◆ THE INPUT
[Start of section]

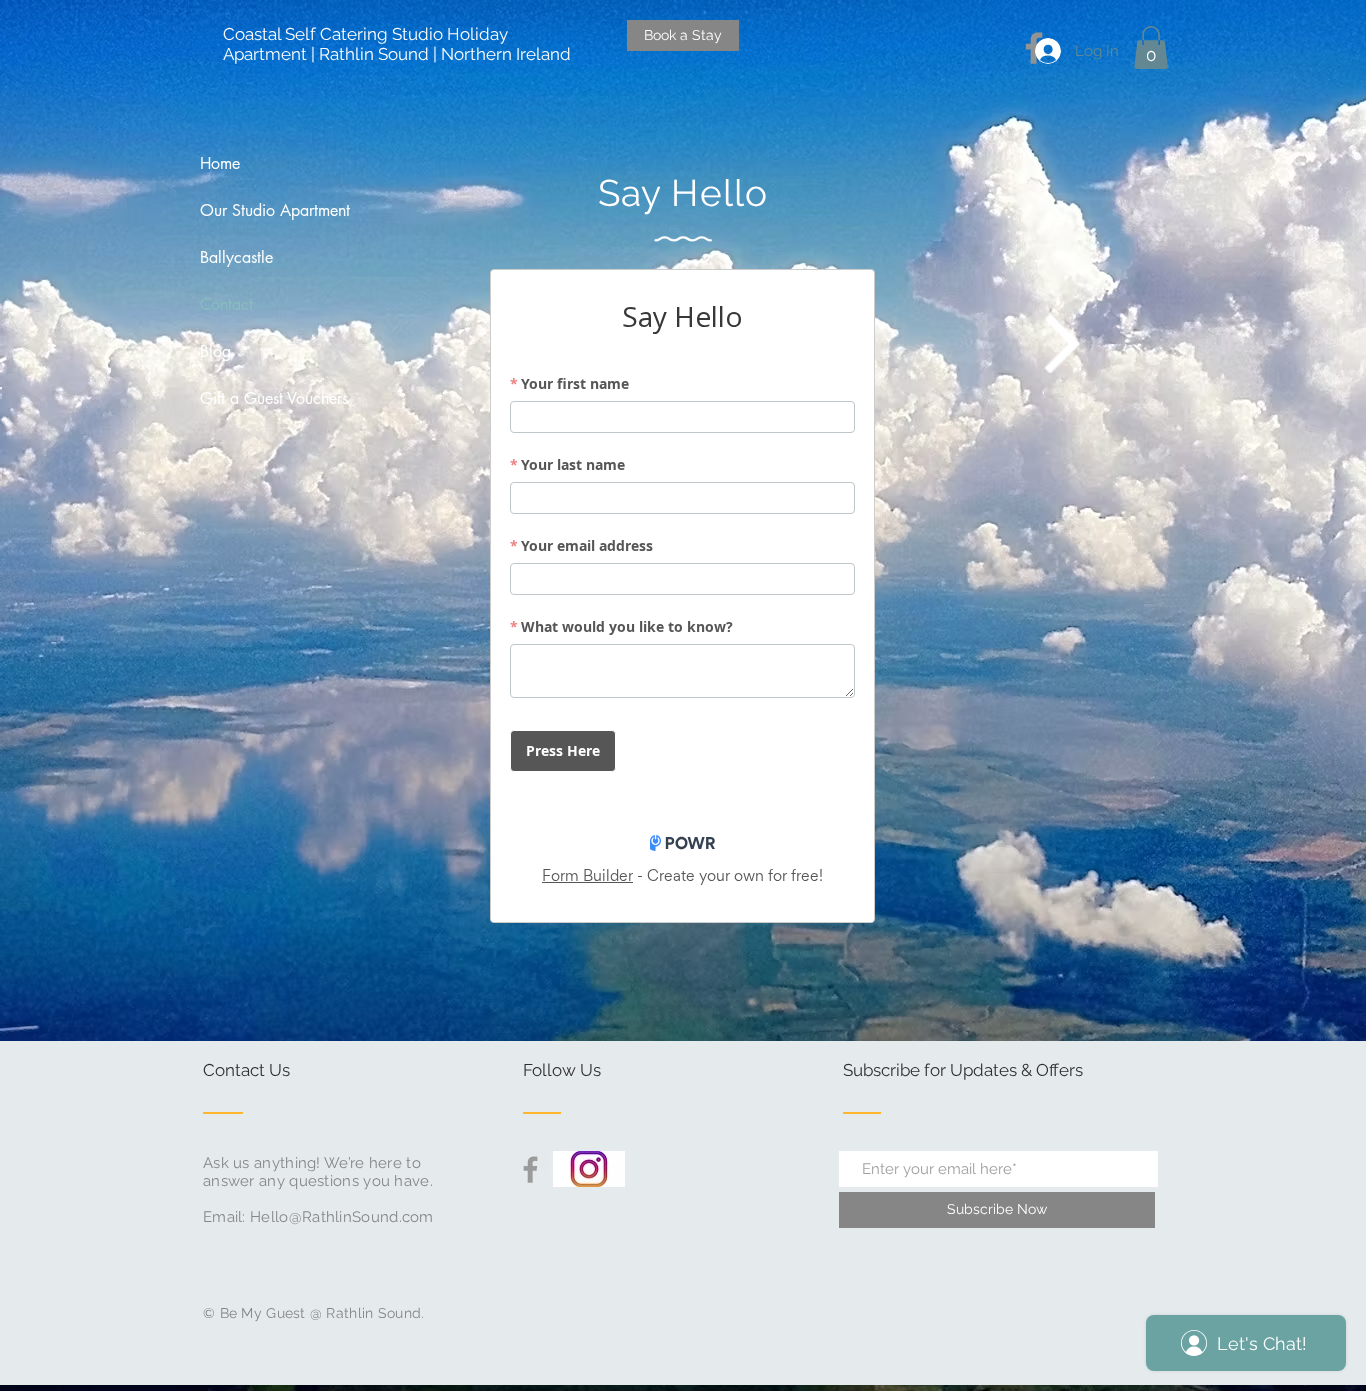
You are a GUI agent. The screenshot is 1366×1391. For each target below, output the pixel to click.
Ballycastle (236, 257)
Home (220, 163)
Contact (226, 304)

[End of section]
[Start of section]

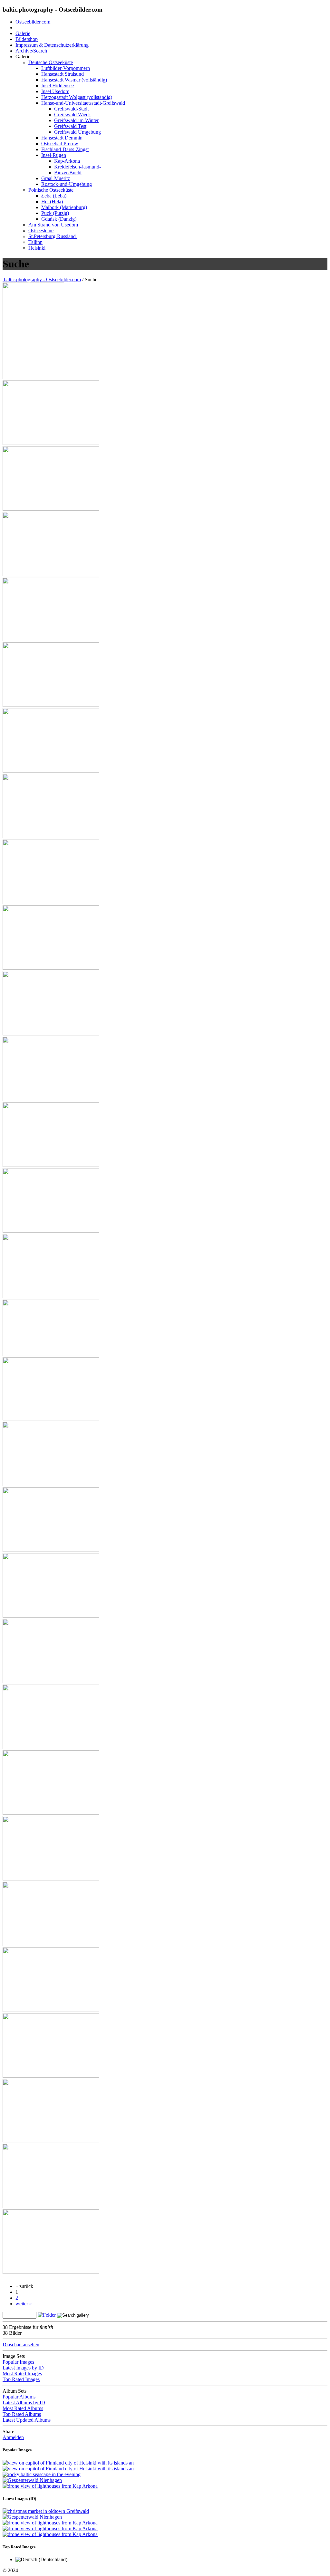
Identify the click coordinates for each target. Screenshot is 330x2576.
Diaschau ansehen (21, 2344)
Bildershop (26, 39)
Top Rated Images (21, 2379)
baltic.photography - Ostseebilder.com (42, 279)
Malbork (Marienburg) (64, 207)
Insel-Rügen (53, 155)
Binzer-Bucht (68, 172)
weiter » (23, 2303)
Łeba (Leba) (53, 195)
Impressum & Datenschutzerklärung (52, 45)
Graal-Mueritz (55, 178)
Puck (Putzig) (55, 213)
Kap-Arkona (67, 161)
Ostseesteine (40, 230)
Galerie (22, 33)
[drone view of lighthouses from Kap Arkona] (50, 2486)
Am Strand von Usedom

[End of section]

◆ TASK REQUIREMENTS
Repeat, word for word, the lines above between the line holding "Galerie (22, 33)" and the line holding "Am Strand von Usedom", inclusive; omit everything else.

◆ ANSWER FOR THIS EXERCISE
Galerie (22, 33)
[drone view of lighthouses from Kap Arkona] (50, 2486)
Am Strand von Usedom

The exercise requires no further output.